The Korean lyrics may sound “unintelligible” to some people like Bill O’Reilly of Fox News and his guest psychiatrist Keith Ablow, whose much-ridiculed analysis of the song’s popularity last November concluded: “The meaning is that it means nothing” (among other ignorant remarks that have been accused of being racist). Other news media have more properly informed us that the song is more than a funny horse-riding dance — that it satirizes the wealthy district in Seoul called Gangnam. But it seems to me that few of them have really delved into its ironic twists.

Let me first tell you that “Gangnam” itself is too vague a term to locate a place in Seoul. It literally translates as the “south (nam) of river (gang),” that is, the Han River that penetrates the capital city of Korea. The other “half” of the city is Gangbuk, the “north of the river,” which used to be the economic and political center of Korea before the south side was developed in the 1970s. As the renowned Korean-culture blogger Jea Kim explains in a post about “Gangnam Style,” Gangnam was Korean cabbage and pear fields before it was “designated for commercial and residential development on an unprecedented scale as old Seoul was growing at the speed of light in the ’60s.” However, when you say “Gangnam” in Korea, it more specifically refers to Gangnam-gu and the adjacent Seocho-gu districts that presently make up the most bustling and commercial area on the south side. Gangnam Station, for example, stands on the meeting border of the two districts and is reported to be the country’s busiest subway stop, hosting more than 100,000 travelers every day. Yet still more specifically, the “Gangnam” lifestyle that PSY refers to in his mega-hit song is associated particularly with Apgujeong-dong and Cheongdam-dong, the most affluent and expensive residential and shopping neighborhoods within Gangnam-gu. Lined with upscale shops, high-end department stores, and fancy restaurants, the latter zone has been compared to Beverly Hills.

In brief, “Gangnam” is too indistinct of a term for cosmopolitan Seoulians to use to refer to the hip Apgujeong-dong/Cheongdam-dong area. That’s why my Gangnamese friend chuckled when I referred to a “Gangnam café,” when I was supposed to say “a Cheongdam-dong café” during my visit to Seoul last summer. It was just uncool. PSY did not invent the Korean phrase gangnam seutail (“Gangnam style”), and when I typed that phrase on a Korean web search engine to see its usage before the song’s release, the results showed that it had been used in advertisements for businesses located outside of Gangnam and Seoul. In advertising texts such as “Gangnam-style wedding dress shop,” “Gangnam-style online shopping mall,” “Gangnam-style hairstyle,” etc., the word “Gangnam” is meant to evoke luxury, beauty, high class and high quality. In Cheongdam-dong, however, many advertising jingles proudly employ “Cheongdam” as their catchword.
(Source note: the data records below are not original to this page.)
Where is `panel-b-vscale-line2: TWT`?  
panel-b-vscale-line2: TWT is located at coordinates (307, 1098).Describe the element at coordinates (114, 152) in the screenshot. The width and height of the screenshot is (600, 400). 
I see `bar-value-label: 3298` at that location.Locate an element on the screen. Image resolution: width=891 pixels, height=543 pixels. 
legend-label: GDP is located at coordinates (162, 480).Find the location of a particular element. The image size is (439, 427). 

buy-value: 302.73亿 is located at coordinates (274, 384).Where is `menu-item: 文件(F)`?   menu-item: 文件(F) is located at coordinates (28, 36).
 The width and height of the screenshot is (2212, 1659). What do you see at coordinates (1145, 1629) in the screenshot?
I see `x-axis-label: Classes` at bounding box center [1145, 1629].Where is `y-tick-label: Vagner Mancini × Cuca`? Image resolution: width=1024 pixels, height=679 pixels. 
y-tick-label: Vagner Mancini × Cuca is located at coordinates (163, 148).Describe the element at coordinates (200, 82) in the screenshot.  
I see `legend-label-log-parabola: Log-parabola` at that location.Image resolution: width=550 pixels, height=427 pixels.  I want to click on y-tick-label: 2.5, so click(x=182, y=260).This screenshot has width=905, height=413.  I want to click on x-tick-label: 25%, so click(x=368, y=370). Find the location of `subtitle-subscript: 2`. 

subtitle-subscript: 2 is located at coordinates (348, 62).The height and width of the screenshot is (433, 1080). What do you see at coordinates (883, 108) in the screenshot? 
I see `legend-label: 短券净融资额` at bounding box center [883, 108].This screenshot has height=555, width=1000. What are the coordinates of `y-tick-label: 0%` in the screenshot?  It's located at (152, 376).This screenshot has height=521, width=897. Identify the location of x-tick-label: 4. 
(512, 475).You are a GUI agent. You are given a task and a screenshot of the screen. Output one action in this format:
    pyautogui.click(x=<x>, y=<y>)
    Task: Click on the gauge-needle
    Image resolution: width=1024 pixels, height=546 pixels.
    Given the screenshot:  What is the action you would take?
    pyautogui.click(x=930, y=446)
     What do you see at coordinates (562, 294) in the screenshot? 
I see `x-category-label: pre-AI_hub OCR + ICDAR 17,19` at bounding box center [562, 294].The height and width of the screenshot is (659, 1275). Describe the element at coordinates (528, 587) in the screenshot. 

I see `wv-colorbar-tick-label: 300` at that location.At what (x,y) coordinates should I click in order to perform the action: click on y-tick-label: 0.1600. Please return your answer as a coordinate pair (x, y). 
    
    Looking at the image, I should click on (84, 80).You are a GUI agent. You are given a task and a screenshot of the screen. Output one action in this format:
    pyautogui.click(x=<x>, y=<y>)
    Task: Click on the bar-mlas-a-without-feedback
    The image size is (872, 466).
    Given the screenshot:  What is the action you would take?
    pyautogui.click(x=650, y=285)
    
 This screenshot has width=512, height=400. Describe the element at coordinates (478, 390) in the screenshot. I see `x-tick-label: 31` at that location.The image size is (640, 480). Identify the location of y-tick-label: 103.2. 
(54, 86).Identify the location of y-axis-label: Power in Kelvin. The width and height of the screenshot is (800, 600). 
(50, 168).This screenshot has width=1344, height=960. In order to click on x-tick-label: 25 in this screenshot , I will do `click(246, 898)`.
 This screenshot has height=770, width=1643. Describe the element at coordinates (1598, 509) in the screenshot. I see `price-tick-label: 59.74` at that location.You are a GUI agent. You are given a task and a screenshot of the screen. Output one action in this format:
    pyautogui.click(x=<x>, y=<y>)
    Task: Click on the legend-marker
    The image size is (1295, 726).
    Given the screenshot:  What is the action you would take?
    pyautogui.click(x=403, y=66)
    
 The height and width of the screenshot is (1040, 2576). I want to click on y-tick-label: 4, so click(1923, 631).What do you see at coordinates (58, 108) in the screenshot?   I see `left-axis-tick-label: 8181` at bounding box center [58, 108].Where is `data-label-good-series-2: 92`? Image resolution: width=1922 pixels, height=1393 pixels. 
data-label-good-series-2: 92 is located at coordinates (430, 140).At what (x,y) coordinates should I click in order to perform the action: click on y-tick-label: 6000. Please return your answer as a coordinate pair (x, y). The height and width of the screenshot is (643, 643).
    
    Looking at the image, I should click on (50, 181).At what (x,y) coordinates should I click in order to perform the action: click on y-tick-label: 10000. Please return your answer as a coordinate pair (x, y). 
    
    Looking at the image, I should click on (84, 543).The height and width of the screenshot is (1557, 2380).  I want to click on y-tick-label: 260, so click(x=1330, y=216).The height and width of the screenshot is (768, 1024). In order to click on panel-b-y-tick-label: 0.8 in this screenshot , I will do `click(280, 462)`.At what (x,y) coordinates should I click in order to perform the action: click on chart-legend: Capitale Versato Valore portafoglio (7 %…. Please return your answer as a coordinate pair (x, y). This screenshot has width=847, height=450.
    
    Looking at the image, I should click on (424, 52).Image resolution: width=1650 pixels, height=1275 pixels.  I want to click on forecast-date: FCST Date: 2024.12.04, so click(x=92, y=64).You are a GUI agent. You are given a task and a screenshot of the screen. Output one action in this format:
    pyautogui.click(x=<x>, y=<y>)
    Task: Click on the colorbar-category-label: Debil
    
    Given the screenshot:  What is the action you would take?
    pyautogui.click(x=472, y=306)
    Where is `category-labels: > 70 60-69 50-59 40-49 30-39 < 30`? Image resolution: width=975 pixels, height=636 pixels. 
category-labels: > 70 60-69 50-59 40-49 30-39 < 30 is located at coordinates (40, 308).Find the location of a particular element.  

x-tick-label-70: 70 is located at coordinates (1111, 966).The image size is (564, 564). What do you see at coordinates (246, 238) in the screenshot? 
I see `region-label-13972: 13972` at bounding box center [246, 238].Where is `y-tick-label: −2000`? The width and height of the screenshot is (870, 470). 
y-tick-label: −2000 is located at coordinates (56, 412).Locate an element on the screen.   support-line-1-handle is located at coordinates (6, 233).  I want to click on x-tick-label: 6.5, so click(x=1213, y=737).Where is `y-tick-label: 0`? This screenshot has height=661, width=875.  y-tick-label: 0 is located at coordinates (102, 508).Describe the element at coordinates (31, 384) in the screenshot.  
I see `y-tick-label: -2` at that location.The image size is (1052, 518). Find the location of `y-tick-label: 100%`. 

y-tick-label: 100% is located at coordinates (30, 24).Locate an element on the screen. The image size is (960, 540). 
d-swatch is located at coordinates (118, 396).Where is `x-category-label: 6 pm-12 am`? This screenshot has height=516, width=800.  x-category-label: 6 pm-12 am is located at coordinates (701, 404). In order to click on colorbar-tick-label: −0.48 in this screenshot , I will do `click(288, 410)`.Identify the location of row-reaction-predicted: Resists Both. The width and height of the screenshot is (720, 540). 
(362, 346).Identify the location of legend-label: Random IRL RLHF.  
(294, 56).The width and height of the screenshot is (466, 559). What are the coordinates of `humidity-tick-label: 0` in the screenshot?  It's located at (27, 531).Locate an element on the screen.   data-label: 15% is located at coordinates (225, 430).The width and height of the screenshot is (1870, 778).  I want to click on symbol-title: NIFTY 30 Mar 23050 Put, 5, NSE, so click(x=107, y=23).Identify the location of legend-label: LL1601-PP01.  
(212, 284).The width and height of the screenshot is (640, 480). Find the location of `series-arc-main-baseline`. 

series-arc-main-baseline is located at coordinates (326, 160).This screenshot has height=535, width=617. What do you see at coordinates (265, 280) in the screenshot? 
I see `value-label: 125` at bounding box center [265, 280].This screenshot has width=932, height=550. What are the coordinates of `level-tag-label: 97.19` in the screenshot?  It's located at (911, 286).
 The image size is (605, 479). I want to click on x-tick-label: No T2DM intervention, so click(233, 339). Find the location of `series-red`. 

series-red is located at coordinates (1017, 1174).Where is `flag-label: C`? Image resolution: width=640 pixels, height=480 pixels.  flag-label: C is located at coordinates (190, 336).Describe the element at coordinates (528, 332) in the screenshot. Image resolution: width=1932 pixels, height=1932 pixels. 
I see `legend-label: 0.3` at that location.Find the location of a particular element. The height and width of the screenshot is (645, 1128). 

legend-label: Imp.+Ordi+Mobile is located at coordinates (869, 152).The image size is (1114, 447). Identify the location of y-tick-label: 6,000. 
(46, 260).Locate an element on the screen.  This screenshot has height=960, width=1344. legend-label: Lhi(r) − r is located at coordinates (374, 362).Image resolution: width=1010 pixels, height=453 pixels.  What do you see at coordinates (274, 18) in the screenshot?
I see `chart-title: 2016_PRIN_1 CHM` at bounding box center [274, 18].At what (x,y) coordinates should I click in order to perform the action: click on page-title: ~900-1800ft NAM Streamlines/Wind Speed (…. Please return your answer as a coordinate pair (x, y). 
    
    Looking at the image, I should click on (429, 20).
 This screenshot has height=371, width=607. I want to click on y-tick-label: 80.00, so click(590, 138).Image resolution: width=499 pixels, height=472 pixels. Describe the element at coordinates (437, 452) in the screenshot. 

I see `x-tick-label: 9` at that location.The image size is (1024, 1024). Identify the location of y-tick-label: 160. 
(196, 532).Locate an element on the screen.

Contrary to many journalists’ interpretations and assumptions, PSY did not intend to satirize the Gangnamese (or “Korea’s 1%,” as Huffington Post put it). His intention was rather to poke fun at non-Gangamese who admire and try to mimic what they deem as the Gangnam lifestyle. “People who are actually from Gangnam never proclaim that they are,” PSY told CNN. “It’s only the posers and wannabes that put on these airs and say that they are ‘Gangnam Style’ — so this song is actually poking fun at those kinds of people who are trying so hard to be something that they’re not.”